═══ Task inputs ═══
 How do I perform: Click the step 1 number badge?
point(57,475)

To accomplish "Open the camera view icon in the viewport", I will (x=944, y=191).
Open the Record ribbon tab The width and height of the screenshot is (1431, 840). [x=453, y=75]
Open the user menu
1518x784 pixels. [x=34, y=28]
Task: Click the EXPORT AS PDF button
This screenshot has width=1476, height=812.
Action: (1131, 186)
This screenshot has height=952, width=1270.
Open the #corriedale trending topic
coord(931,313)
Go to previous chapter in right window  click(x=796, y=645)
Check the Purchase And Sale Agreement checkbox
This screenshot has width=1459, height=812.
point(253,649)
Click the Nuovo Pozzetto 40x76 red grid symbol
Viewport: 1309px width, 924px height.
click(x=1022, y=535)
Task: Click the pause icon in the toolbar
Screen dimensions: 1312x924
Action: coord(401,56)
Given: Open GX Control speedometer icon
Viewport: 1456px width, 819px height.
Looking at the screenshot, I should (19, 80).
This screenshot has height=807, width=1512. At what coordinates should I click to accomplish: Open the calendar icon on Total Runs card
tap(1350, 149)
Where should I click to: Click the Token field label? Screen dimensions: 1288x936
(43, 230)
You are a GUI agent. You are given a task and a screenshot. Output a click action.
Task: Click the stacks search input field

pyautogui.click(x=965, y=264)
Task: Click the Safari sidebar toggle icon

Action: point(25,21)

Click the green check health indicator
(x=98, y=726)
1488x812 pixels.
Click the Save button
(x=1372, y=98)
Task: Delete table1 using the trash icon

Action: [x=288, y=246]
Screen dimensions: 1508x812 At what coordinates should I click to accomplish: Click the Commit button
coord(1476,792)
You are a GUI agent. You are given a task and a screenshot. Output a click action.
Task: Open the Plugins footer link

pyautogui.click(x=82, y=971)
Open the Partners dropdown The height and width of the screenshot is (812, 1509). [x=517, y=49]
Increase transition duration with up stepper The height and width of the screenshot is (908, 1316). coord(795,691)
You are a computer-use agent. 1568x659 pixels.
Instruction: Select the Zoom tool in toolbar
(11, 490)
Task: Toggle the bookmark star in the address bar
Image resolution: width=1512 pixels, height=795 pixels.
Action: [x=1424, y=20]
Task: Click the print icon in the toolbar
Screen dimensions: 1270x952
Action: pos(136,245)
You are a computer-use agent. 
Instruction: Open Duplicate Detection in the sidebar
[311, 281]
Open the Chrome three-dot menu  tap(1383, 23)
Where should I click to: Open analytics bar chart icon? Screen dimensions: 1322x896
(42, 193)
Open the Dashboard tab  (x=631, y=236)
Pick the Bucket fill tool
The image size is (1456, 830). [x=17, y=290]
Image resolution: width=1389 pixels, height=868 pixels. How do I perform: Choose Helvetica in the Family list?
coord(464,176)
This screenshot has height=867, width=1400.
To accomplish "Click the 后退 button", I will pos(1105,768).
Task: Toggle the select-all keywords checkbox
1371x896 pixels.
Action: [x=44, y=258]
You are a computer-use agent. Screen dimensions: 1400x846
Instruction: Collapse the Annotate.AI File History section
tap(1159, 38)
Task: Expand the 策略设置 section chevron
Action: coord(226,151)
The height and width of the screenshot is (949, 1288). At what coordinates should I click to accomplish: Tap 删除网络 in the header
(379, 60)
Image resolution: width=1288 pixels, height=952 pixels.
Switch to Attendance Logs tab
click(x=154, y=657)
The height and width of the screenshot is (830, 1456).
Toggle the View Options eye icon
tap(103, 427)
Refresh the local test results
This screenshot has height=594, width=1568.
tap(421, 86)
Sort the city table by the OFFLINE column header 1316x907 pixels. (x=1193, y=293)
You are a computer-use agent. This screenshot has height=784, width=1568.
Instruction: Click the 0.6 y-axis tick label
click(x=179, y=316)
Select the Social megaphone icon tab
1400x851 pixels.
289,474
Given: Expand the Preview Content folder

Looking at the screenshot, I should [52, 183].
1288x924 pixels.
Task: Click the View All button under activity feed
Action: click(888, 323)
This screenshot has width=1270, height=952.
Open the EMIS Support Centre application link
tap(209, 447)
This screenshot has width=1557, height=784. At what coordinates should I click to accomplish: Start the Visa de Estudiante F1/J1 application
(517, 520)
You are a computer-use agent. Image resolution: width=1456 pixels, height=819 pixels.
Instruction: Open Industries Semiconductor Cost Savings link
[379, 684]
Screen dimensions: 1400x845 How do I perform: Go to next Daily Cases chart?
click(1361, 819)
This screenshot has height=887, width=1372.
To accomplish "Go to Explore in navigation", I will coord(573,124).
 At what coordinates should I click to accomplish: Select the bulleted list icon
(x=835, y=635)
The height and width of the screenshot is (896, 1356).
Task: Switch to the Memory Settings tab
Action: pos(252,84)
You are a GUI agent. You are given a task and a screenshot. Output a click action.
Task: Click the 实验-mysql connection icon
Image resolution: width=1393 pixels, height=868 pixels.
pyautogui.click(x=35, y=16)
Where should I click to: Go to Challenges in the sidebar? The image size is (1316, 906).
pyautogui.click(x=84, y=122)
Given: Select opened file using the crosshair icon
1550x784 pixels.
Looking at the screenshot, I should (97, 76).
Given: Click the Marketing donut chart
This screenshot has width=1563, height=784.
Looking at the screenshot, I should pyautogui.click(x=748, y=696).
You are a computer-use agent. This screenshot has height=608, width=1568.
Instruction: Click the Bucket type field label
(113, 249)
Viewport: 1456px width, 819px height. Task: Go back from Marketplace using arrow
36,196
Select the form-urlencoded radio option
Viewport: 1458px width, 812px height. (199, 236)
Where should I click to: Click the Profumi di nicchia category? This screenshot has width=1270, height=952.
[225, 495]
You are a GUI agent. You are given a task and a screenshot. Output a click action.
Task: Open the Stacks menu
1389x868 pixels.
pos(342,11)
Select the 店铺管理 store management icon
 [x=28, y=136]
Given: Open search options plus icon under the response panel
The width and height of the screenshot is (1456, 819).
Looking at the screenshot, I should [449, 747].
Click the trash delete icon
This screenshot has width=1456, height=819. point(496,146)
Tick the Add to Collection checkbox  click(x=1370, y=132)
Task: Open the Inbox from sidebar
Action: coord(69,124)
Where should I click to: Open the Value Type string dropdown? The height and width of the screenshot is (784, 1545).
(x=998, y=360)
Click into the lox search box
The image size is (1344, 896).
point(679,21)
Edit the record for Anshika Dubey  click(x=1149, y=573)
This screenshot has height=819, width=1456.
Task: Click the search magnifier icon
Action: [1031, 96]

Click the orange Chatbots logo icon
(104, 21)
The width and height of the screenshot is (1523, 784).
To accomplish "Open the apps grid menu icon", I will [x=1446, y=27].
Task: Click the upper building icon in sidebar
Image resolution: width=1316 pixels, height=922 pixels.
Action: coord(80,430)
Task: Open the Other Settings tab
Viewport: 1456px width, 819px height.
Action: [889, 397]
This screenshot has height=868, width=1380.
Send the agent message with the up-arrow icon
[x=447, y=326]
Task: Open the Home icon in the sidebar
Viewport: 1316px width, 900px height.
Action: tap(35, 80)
═══
_Directions for this task_
Transcribe the material above in full, keeping each word unchanged.

_Task output_
 How do I perform: Click the step 1 number badge?
point(57,475)

To accomplish "Open the camera view icon in the viewport", I will (x=944, y=191).
Open the Record ribbon tab The width and height of the screenshot is (1431, 840). [x=453, y=75]
Open the user menu
1518x784 pixels. [x=34, y=28]
Task: Click the EXPORT AS PDF button
This screenshot has width=1476, height=812.
Action: (1131, 186)
This screenshot has height=952, width=1270.
Open the #corriedale trending topic
coord(931,313)
Go to previous chapter in right window  click(x=796, y=645)
Check the Purchase And Sale Agreement checkbox
This screenshot has width=1459, height=812.
point(253,649)
Click the Nuovo Pozzetto 40x76 red grid symbol
Viewport: 1309px width, 924px height.
click(x=1022, y=535)
Task: Click the pause icon in the toolbar
Screen dimensions: 1312x924
Action: coord(401,56)
Given: Open GX Control speedometer icon
Viewport: 1456px width, 819px height.
Looking at the screenshot, I should (19, 80).
This screenshot has height=807, width=1512. At what coordinates should I click to accomplish: Open the calendar icon on Total Runs card
tap(1350, 149)
Where should I click to: Click the Token field label? Screen dimensions: 1288x936
(43, 230)
You are a GUI agent. You are given a task and a screenshot. Output a click action.
Task: Click the stacks search input field

pyautogui.click(x=965, y=264)
Task: Click the Safari sidebar toggle icon

Action: point(25,21)

Click the green check health indicator
(x=98, y=726)
1488x812 pixels.
Click the Save button
(x=1372, y=98)
Task: Delete table1 using the trash icon

Action: [x=288, y=246]
Screen dimensions: 1508x812 At what coordinates should I click to accomplish: Click the Commit button
coord(1476,792)
You are a GUI agent. You are given a task and a screenshot. Output a click action.
Task: Open the Plugins footer link

pyautogui.click(x=82, y=971)
Open the Partners dropdown The height and width of the screenshot is (812, 1509). [x=517, y=49]
Increase transition duration with up stepper The height and width of the screenshot is (908, 1316). coord(795,691)
You are a computer-use agent. 1568x659 pixels.
Instruction: Select the Zoom tool in toolbar
(11, 490)
Task: Toggle the bookmark star in the address bar
Image resolution: width=1512 pixels, height=795 pixels.
Action: [x=1424, y=20]
Task: Click the print icon in the toolbar
Screen dimensions: 1270x952
Action: pos(136,245)
You are a computer-use agent. 
Instruction: Open Duplicate Detection in the sidebar
[311, 281]
Open the Chrome three-dot menu  tap(1383, 23)
Where should I click to: Open analytics bar chart icon? Screen dimensions: 1322x896
(42, 193)
Open the Dashboard tab  (x=631, y=236)
Pick the Bucket fill tool
The image size is (1456, 830). [x=17, y=290]
Image resolution: width=1389 pixels, height=868 pixels. How do I perform: Choose Helvetica in the Family list?
coord(464,176)
This screenshot has height=867, width=1400.
To accomplish "Click the 后退 button", I will pos(1105,768).
Task: Toggle the select-all keywords checkbox
1371x896 pixels.
Action: [x=44, y=258]
You are a computer-use agent. Screen dimensions: 1400x846
Instruction: Collapse the Annotate.AI File History section
tap(1159, 38)
Task: Expand the 策略设置 section chevron
Action: coord(226,151)
The height and width of the screenshot is (949, 1288). At what coordinates should I click to accomplish: Tap 删除网络 in the header
(379, 60)
Image resolution: width=1288 pixels, height=952 pixels.
Switch to Attendance Logs tab
click(x=154, y=657)
The height and width of the screenshot is (830, 1456).
Toggle the View Options eye icon
tap(103, 427)
Refresh the local test results
This screenshot has height=594, width=1568.
tap(421, 86)
Sort the city table by the OFFLINE column header 1316x907 pixels. (x=1193, y=293)
You are a computer-use agent. This screenshot has height=784, width=1568.
Instruction: Click the 0.6 y-axis tick label
click(x=179, y=316)
Select the Social megaphone icon tab
1400x851 pixels.
289,474
Given: Expand the Preview Content folder

Looking at the screenshot, I should [52, 183].
1288x924 pixels.
Task: Click the View All button under activity feed
Action: click(888, 323)
This screenshot has width=1270, height=952.
Open the EMIS Support Centre application link
tap(209, 447)
This screenshot has width=1557, height=784. At what coordinates should I click to accomplish: Start the Visa de Estudiante F1/J1 application
(517, 520)
You are a computer-use agent. Image resolution: width=1456 pixels, height=819 pixels.
Instruction: Open Industries Semiconductor Cost Savings link
[379, 684]
Screen dimensions: 1400x845 How do I perform: Go to next Daily Cases chart?
click(1361, 819)
This screenshot has height=887, width=1372.
To accomplish "Go to Explore in navigation", I will coord(573,124).
 At what coordinates should I click to accomplish: Select the bulleted list icon
(x=835, y=635)
The height and width of the screenshot is (896, 1356).
Task: Switch to the Memory Settings tab
Action: pos(252,84)
You are a GUI agent. You are given a task and a screenshot. Output a click action.
Task: Click the 实验-mysql connection icon
Image resolution: width=1393 pixels, height=868 pixels.
pyautogui.click(x=35, y=16)
Where should I click to: Go to Challenges in the sidebar? The image size is (1316, 906).
pyautogui.click(x=84, y=122)
Given: Select opened file using the crosshair icon
1550x784 pixels.
Looking at the screenshot, I should (97, 76).
Given: Click the Marketing donut chart
This screenshot has width=1563, height=784.
Looking at the screenshot, I should pyautogui.click(x=748, y=696).
You are a computer-use agent. This screenshot has height=608, width=1568.
Instruction: Click the Bucket type field label
(113, 249)
Viewport: 1456px width, 819px height. Task: Go back from Marketplace using arrow
36,196
Select the form-urlencoded radio option
Viewport: 1458px width, 812px height. (199, 236)
Where should I click to: Click the Profumi di nicchia category? This screenshot has width=1270, height=952.
[225, 495]
You are a GUI agent. You are given a task and a screenshot. Output a click action.
Task: Open the Stacks menu
1389x868 pixels.
pos(342,11)
Select the 店铺管理 store management icon
 [x=28, y=136]
Given: Open search options plus icon under the response panel
The width and height of the screenshot is (1456, 819).
Looking at the screenshot, I should [449, 747].
Click the trash delete icon
This screenshot has width=1456, height=819. point(496,146)
Tick the Add to Collection checkbox  click(x=1370, y=132)
Task: Open the Inbox from sidebar
Action: coord(69,124)
Where should I click to: Open the Value Type string dropdown? The height and width of the screenshot is (784, 1545).
(x=998, y=360)
Click into the lox search box
The image size is (1344, 896).
point(679,21)
Edit the record for Anshika Dubey  click(x=1149, y=573)
This screenshot has height=819, width=1456.
Task: Click the search magnifier icon
Action: [1031, 96]

Click the orange Chatbots logo icon
(104, 21)
The width and height of the screenshot is (1523, 784).
To accomplish "Open the apps grid menu icon", I will [x=1446, y=27].
Task: Click the upper building icon in sidebar
Image resolution: width=1316 pixels, height=922 pixels.
Action: coord(80,430)
Task: Open the Other Settings tab
Viewport: 1456px width, 819px height.
Action: [889, 397]
This screenshot has height=868, width=1380.
Send the agent message with the up-arrow icon
[x=447, y=326]
Task: Open the Home icon in the sidebar
Viewport: 1316px width, 900px height.
Action: tap(35, 80)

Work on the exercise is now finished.